Several days into the countdown, Doris' emotions surface. "I'm scared." We hug, which may not seem like a big deal but this was different. It was a long, desperate, clinging, holding on sort of hug that we would repeat often.

My wife and I work in shifts staying with Doris. On one of the nights, after she has begun to sleep following several intense hours of vomiting and diarrhea, I lie down on the spare cot in her room and reflect on an earlier consultation:

The doctor says, "Doris, we will give you chemotherapy and radiation and this will cause you to feel weak and nauseated. It will cause hair loss but since you currently have no hair, this is not a concern. The drugs we will give you following the transplant, however, will cause you to grow hair."

"Hey, that's great!" I say with a smile that freezes when I see no reciprocation of excitement.

The doctor adds, "These drugs may also cause you to grow some hair in other places. Like on your face."

Try as I might I cannot visualize Doris with hair. Excessive hair is the least of our worries at this point.

The doctor continues: "But this is only a temporary situation. Everything will return to normal eventually."

My reflection ends. I turn over on the narrow cot in the darkened room and listen to the periodic gurgle of the IV pump. I say to myself, "Yes, eventually life will return to normal as before. The only thing Doris and the rest of us will have to worry about is her leukemia returning."

We'd been told that the fastest any kid has been released from the BMT unit was three weeks. With her mother and me as culpable participants, Doris implements her 3-part strategy to reach her discharge goal.

The first part is exercise. Ten days (Day plus 10) post-transplant, I return from lunch to find Doris with her face mask on, pacing up and down the hallway with an IV pole that has six or seven plastic bags swinging from its top. I notice that all of the patients at some point do this--the hall walk. It's inspiring to see people who haven't been able to eat or drink for several weeks following chemo and radiation, pace up and down the hallway. Their eyes reveal a focused intensity that Olympic athletes would envy. I notice that Doris has the same look.

The second part of the strategy is psychological--influence the gatekeepers. When we hear the doctors making their rounds, Doris hops onto the stationary bicycle in the room. I open her room door so the doctors will notice what she's doing, should they walk by.

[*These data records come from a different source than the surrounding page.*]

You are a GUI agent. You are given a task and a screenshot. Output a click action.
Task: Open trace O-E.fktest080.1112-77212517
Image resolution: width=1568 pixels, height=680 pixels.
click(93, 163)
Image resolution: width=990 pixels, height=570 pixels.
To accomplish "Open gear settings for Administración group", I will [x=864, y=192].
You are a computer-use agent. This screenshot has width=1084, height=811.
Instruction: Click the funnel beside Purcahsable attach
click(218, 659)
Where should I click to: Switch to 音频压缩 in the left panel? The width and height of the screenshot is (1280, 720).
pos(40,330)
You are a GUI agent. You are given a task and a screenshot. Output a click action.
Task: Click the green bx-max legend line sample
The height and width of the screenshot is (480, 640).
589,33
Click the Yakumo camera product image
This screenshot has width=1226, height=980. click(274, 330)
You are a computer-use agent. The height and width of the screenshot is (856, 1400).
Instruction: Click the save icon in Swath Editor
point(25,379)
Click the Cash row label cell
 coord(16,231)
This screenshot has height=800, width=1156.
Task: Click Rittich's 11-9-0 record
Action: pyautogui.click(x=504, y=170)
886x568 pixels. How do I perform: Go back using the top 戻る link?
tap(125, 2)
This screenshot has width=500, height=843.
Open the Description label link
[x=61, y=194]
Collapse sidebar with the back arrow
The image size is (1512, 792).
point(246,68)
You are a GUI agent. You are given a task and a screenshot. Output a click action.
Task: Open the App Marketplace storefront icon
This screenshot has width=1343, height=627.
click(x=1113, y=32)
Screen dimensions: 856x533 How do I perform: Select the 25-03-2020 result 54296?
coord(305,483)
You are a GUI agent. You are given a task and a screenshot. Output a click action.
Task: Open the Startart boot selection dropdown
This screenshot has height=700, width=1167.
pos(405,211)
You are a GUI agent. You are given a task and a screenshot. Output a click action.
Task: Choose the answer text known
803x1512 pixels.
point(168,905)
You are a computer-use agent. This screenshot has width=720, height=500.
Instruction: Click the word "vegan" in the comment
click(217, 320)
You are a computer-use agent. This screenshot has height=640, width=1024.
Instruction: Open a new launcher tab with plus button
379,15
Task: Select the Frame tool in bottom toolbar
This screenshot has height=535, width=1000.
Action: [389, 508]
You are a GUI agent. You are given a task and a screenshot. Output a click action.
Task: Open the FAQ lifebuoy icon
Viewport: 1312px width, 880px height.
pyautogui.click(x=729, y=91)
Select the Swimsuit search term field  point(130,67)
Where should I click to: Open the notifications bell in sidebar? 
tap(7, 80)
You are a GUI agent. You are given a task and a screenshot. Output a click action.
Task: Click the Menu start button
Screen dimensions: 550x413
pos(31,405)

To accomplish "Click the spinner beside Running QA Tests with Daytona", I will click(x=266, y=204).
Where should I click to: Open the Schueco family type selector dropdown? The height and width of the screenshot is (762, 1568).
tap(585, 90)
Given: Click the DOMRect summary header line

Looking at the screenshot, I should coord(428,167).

The third strategic component of obtaining freedom from the isolation of the BMT unit is eating and drinking again. The therapy disrupts the mucous membranes of GI tract. Regaining the ability to eat is a slow and gradual process. On two occasions, an over eager Doris overeats and is placed back on intravenous nutrition. Despite the setbacks, she keeps pushing hard to reach her goal.

On Day plus 23, Doris wins her discharge and returns home, just in time for our family to be together for Christmas.

According to the Leukemia Society of America, acute leukemia is the principal disease killer of children in the United States. Over the last two decades, the incidence of childhood cancer has increased 20 percent. Its cause remains a mystery. Improved treatments for childhood cancer, including bone marrow transplantation, have resulted in higher survival rates.